▶ [What the exercise asks]:
Lines from the beginning of the data below through the one containing "Given: Toggle the MIDI file type checkbox" are to be printed exactly as they appear.

Stored items
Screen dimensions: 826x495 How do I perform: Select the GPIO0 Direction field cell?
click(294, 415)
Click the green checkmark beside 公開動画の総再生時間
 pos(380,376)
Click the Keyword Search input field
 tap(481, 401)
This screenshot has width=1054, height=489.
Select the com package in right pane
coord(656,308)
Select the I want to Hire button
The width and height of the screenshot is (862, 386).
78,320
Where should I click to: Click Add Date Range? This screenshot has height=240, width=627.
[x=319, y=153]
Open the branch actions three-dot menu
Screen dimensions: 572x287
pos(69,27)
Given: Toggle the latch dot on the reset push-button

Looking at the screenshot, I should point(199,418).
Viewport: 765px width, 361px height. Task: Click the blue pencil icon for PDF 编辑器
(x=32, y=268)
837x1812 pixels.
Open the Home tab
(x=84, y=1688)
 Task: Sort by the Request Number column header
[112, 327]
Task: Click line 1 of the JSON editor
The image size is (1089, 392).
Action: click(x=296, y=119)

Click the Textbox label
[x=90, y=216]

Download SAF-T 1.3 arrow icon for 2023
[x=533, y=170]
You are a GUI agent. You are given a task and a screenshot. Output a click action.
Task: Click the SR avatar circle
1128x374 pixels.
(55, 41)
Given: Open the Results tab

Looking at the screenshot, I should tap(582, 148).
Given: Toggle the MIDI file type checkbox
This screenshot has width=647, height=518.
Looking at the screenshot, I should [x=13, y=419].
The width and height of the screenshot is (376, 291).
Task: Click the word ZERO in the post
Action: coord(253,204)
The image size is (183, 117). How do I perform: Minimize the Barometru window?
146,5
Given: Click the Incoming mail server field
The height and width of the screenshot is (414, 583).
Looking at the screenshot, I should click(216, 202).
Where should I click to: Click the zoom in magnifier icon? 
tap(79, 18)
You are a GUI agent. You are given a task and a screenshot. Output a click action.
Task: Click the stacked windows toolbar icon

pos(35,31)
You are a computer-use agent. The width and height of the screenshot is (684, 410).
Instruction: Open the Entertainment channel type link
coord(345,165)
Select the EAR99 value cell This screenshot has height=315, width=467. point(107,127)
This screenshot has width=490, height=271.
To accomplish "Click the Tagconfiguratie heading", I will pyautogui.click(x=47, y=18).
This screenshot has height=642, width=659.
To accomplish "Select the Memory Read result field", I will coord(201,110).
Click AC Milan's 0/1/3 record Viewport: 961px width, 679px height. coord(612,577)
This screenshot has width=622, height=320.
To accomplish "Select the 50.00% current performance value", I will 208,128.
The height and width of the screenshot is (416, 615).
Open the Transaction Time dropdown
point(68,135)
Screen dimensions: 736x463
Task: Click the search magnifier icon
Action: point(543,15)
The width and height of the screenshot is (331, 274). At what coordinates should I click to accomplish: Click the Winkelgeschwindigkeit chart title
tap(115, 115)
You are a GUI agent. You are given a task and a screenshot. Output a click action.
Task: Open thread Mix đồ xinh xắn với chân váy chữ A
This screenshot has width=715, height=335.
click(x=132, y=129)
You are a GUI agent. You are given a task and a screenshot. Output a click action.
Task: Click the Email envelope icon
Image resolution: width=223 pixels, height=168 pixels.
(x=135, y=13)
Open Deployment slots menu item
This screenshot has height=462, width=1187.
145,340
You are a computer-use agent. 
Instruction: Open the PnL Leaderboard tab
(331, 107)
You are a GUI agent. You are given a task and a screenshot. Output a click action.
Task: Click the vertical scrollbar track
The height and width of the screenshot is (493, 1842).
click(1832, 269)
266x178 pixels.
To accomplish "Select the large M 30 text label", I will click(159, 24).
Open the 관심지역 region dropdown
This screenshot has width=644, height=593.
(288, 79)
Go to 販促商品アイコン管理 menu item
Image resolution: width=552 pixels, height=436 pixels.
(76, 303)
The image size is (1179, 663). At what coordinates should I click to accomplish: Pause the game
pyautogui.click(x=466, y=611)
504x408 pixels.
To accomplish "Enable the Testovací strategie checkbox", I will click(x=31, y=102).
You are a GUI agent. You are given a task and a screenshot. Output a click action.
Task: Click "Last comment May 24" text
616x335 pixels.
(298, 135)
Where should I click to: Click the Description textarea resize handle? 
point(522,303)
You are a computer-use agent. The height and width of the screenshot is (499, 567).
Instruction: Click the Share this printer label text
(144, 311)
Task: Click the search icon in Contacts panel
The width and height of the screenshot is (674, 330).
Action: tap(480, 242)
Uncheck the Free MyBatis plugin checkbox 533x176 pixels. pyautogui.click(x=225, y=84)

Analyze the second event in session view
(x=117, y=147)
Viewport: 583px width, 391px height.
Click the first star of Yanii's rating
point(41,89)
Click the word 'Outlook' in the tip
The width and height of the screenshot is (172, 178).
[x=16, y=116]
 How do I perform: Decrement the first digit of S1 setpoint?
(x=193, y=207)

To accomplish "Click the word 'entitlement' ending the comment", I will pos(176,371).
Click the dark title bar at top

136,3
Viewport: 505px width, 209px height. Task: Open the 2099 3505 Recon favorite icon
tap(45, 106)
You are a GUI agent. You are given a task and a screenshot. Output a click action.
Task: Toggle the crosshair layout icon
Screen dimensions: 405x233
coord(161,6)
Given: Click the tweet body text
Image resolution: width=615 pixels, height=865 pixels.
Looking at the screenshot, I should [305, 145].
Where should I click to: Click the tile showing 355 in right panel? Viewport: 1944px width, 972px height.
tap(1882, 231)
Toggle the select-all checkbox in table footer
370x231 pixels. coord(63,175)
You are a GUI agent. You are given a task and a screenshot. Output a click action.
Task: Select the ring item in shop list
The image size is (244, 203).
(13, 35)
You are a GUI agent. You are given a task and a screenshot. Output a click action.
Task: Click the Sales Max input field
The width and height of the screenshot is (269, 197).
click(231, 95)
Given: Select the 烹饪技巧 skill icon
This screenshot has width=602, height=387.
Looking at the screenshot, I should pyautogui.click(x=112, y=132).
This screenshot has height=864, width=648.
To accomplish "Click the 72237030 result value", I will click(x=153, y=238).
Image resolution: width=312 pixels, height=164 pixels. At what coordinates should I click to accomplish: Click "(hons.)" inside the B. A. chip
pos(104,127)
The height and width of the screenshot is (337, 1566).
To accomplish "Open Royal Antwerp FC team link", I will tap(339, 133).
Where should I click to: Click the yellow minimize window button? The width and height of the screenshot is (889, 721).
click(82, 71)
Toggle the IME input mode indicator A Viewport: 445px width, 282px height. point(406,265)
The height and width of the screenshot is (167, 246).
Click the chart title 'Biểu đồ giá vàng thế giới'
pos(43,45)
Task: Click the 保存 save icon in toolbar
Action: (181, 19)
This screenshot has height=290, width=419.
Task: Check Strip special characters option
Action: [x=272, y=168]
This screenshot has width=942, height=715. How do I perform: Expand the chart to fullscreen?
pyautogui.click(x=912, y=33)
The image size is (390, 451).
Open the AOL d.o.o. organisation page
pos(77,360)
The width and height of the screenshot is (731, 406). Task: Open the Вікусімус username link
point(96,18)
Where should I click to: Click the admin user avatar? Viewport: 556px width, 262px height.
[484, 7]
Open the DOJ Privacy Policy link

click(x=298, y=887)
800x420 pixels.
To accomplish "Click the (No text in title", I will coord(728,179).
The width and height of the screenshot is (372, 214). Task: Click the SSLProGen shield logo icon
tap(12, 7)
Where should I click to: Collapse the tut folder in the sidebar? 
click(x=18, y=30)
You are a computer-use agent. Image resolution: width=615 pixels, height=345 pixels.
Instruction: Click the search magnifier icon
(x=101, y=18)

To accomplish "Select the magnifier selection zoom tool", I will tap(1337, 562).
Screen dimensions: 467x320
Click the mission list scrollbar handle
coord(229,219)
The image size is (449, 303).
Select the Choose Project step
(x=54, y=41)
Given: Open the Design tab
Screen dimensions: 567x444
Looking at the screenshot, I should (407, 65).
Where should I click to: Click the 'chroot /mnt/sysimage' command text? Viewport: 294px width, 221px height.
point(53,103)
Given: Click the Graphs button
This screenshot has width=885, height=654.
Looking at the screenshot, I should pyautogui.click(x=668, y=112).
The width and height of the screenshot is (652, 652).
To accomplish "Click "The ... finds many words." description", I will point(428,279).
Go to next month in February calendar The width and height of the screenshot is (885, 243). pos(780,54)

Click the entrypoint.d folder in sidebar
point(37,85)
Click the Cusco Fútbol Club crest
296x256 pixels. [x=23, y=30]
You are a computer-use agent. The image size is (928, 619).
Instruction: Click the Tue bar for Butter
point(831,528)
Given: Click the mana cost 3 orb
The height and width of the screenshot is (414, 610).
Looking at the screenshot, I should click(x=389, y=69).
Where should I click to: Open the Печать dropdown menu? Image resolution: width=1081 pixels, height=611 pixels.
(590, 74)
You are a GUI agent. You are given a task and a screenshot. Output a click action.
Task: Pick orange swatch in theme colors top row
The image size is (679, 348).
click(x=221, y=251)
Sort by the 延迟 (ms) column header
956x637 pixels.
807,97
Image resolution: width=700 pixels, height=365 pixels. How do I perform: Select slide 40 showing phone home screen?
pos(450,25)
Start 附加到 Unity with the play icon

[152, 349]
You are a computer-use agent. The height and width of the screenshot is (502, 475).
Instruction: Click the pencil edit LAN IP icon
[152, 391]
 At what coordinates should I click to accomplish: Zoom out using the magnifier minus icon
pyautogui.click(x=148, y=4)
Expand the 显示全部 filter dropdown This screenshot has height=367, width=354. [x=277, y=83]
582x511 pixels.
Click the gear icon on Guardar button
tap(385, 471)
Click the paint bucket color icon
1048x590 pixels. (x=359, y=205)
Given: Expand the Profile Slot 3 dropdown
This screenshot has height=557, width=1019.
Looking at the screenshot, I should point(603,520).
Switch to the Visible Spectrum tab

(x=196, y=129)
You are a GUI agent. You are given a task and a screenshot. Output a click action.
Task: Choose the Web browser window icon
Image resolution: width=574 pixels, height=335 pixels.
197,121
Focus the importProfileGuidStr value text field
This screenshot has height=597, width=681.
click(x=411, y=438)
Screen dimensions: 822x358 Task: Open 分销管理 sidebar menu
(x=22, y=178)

▶ [Task result]:
Screen dimensions: 826x495 How do I perform: Select the GPIO0 Direction field cell?
click(294, 415)
Click the green checkmark beside 公開動画の総再生時間
 pos(380,376)
Click the Keyword Search input field
 tap(481, 401)
This screenshot has width=1054, height=489.
Select the com package in right pane
coord(656,308)
Select the I want to Hire button
The width and height of the screenshot is (862, 386).
78,320
Where should I click to: Click Add Date Range? This screenshot has height=240, width=627.
[x=319, y=153]
Open the branch actions three-dot menu
Screen dimensions: 572x287
pos(69,27)
Given: Toggle the latch dot on the reset push-button

Looking at the screenshot, I should point(199,418).
Viewport: 765px width, 361px height. Task: Click the blue pencil icon for PDF 编辑器
(x=32, y=268)
837x1812 pixels.
Open the Home tab
(x=84, y=1688)
 Task: Sort by the Request Number column header
[112, 327]
Task: Click line 1 of the JSON editor
The image size is (1089, 392).
Action: click(x=296, y=119)

Click the Textbox label
[x=90, y=216]

Download SAF-T 1.3 arrow icon for 2023
[x=533, y=170]
You are a GUI agent. You are given a task and a screenshot. Output a click action.
Task: Click the SR avatar circle
1128x374 pixels.
(55, 41)
Given: Open the Results tab

Looking at the screenshot, I should tap(582, 148).
Given: Toggle the MIDI file type checkbox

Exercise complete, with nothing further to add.